Guided by the Cancun Agreements, made under the UN Framework Convention on Climate Change, countries implement REDD+ through a phased approach which can take several years to complete. Most of the work takes place between the initial readiness step and the final stage of full implementation and payment for results. 

 

REDD+ readiness

In this phase, countries develop a national strategy for implementing REDD+. To do this they draw upon broad stakeholder input and on research, such as studies on the drivers of deforestation or on legal reforms. 
 
Countries also develop the institutional framework to achieve the strategy. This framework encompasses the policies, capacity, infrastructure and institutions needed to put REDD+ into practice, demonstrate that REDD+ activities are effective, and manage payments for results. 
 
This includes:

  • Developing national forest monitoring systems. These use remote sensing and/or ground-based approaches to monitor REDD+ activities, estimate forest carbon stocks, forest-related greenhouse gas emissions and changes in forest area.
  • Establishing reference emission levels. These are the baseline levels of forest sector greenhouse gas emissions, against which a country's REDD+ performance will be assessed. 
  • Developing a credible system for measurement, reporting and verification (MRV). This will assess the effects of REDD+ activities on forest carbon and provide the basis for results-based payments.
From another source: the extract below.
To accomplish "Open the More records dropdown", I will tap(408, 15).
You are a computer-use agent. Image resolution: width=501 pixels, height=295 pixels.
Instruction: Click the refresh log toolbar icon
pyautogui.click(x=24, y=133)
MRV systems can also track non-carbon benefits and so will provide information on how well REDD+ activities respect social and environmental safeguards.
  • Building technical, institutional and human capacity.
  • Establishing safeguards and grievance mechanisms.
  • Clarifying rights to forests, land and carbon. 

 

Scaling up

In this phase, countries establish, improve or scale up the policies and measures they have designed to address the direct and indirect drivers of deforestation and forest degradation. Countries differ in the extent of change needed and the speed at which they can implement change. In most cases the necessary reforms will take many years. 
 
In particular, it will take time and resources to achieve: 

  • Improved governance
  • Clearer land tenure
  • Effective land-use planning
  • Equitable benefit sharing
  • Robust safeguard monitoring

Countries also launch projects and programmes that aim to control emissions from forest degradation and loss at a jurisdictional scale. Pilot projects, often supported by bilateral and multilateral donors, enable countries to test their systems for measurement, reporting and verification and for receiving and distributing results-based payments. 

 

Results-based payments

In this final phase, REDD+ activities and their effect on forest carbon are measured and verified each year. The aim of the international REDD+ framework is to incentivise emission reductions beyond an agreed baseline termed the reference level.